Eric Palmer, FiercePharma
Novartis has gotten out in front of an FDA, and its competitors, by halting worldwide distribution of its generic Zantac. It took the step as regulators globally have instituted different approaches after discovering that a suspected cancer-causing impurity has been detected in the popular over-the-counter antacid.
The FDA decided it was unnecessary to have drugmakers recall their generic Zantac antacids while it investigates, while Canada and some European regulators have taken a more aggressive approach, asking drugmakers to stop distribution. Unlike a recall, it means that stocks of the drugs already in stores can be sold.
Novartis on Wednesday said it was stopping worldwide distribution of its generic versions of the antacid while regulators investigate the fact that the impurity N-nitrosodimethylamine (NDMA) has been detected these ranitidine-based drugs.
“A precautionary distribution stop of all Sandoz ranitidine-containing medicines in all our markets will remain in place under further clarification, this includes capsules in the U.S.,” Eric Althoff, head of global media relations, said today in an email. “Our internal investigation is ongoing to determine further details. In case of concerns, adequate additional measures will be implemented in alignment with relevant health authorities as required.”
Sanofi, which sells branded Zantac over the counter, is taking a less proactive approach. A spokesperson said today that there currently “are no plans to stop distributing or manufacturing Zantac or other ranitidine products outside of Canada.”
She said the French drugmaker is working closely with the FDA on the situation and pointed out the agency has said preliminary tests show the levels of NDMA in Zantac barely exceed amounts found in common foods.
The FDA last week alerted the public to the fact that NDMA has been found in ranitidine meds and is investigating to determine the source of the tainted ingredient and its risks at the levels in those drugs.
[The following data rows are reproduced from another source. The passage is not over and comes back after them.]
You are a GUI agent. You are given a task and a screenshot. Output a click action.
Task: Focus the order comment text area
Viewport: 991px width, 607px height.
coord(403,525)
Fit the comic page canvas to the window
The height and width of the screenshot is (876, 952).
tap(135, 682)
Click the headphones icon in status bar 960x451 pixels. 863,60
So far, the FDA claims, the risk to consumers seems small.
The FDA was tipped off recently to the fact that NDMA was showing up in ranitidine drugs by Valisure, an online pharmacy that prides itself on thoroughly testing all batches of the drugs it buys before selling them. Valisure has filed a Citizen Petition urging the FDA to recall all of the ranitidine drugs and set standards like it has with the blood pressure meds.
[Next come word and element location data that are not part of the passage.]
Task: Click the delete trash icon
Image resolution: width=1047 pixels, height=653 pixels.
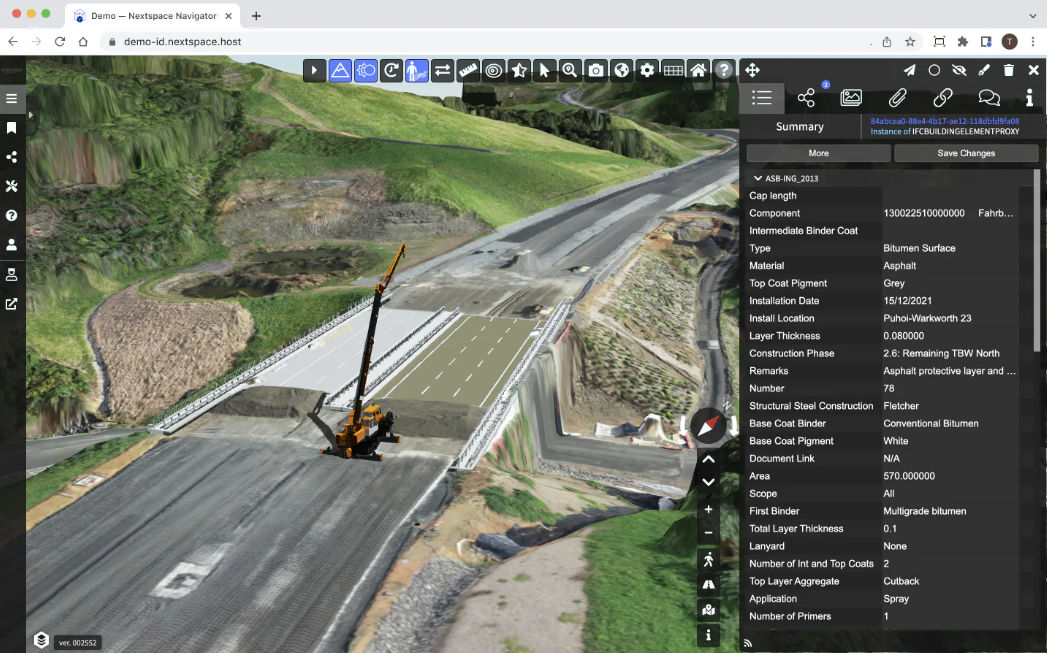Action: pos(1009,70)
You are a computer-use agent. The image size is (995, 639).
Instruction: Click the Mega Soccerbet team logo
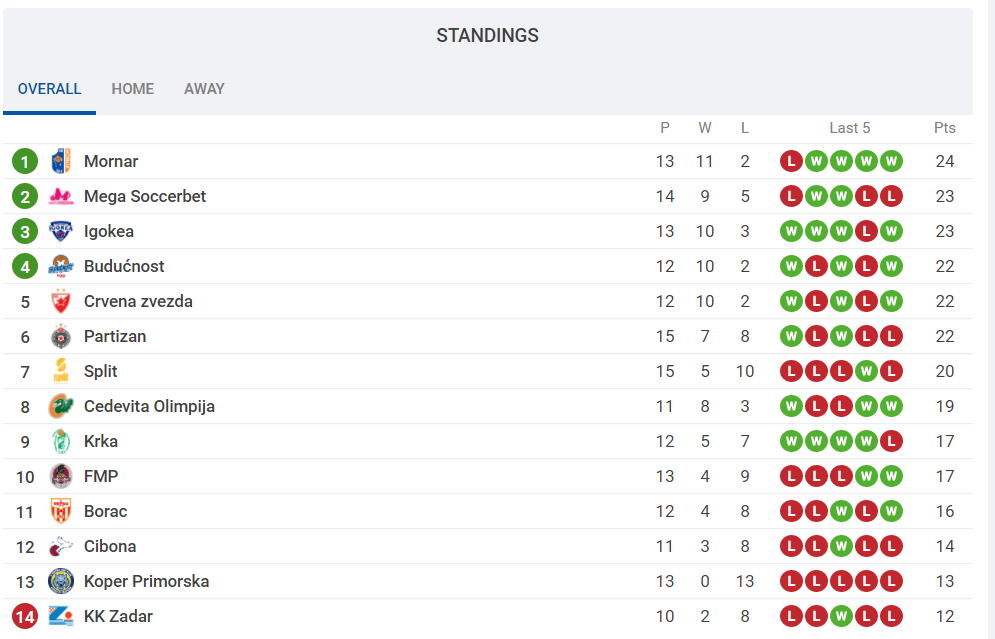pyautogui.click(x=61, y=196)
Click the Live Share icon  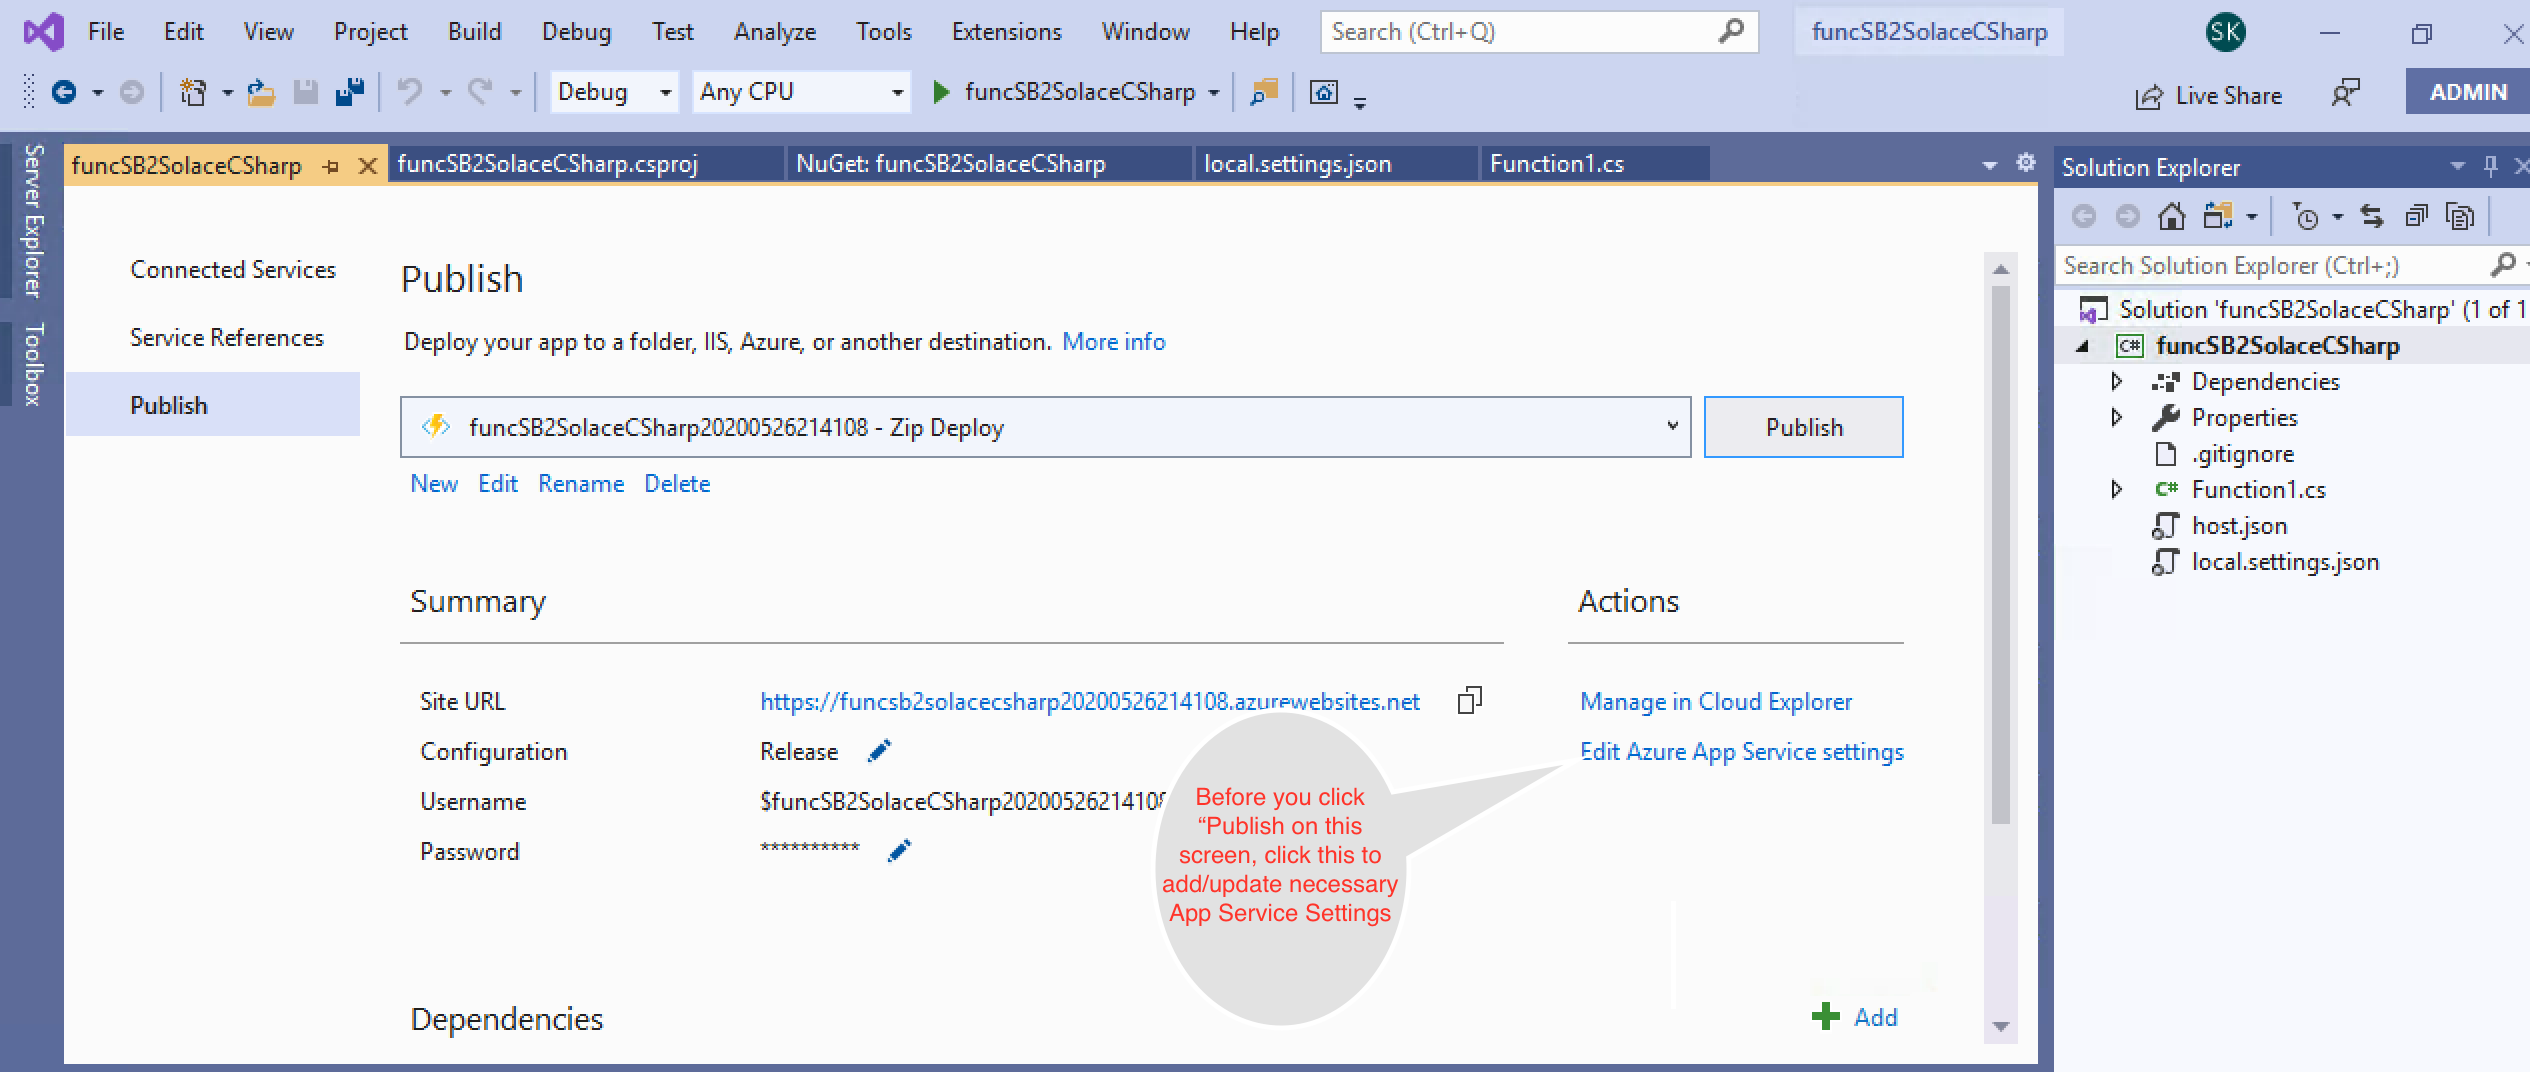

NDMA is the same impurity that last year set off a global recall of blood pressure medicines including valsartan and losartan. The FDA determined that the NDMA and two other probable cancer-causing agents can be created during certain manufacturing steps involving the use of solvents. The FDA has now set acceptable limits for NDMA.
Sandoz says it is working to stay on top of the evolving situation evolving the impurities and halted distribution of affected antacids as soon as it learned elevated levels of NDMA had been detected.
“Scientific insights on the potential formation of NDMA are evolving constantly and we are adapting our assessments and tests accordingly on an ongoing basis,” Novartis said today. “We have and will continue to work hard to ensure the highest quality of all our products. We are committed to ensuring transparency and integrity.”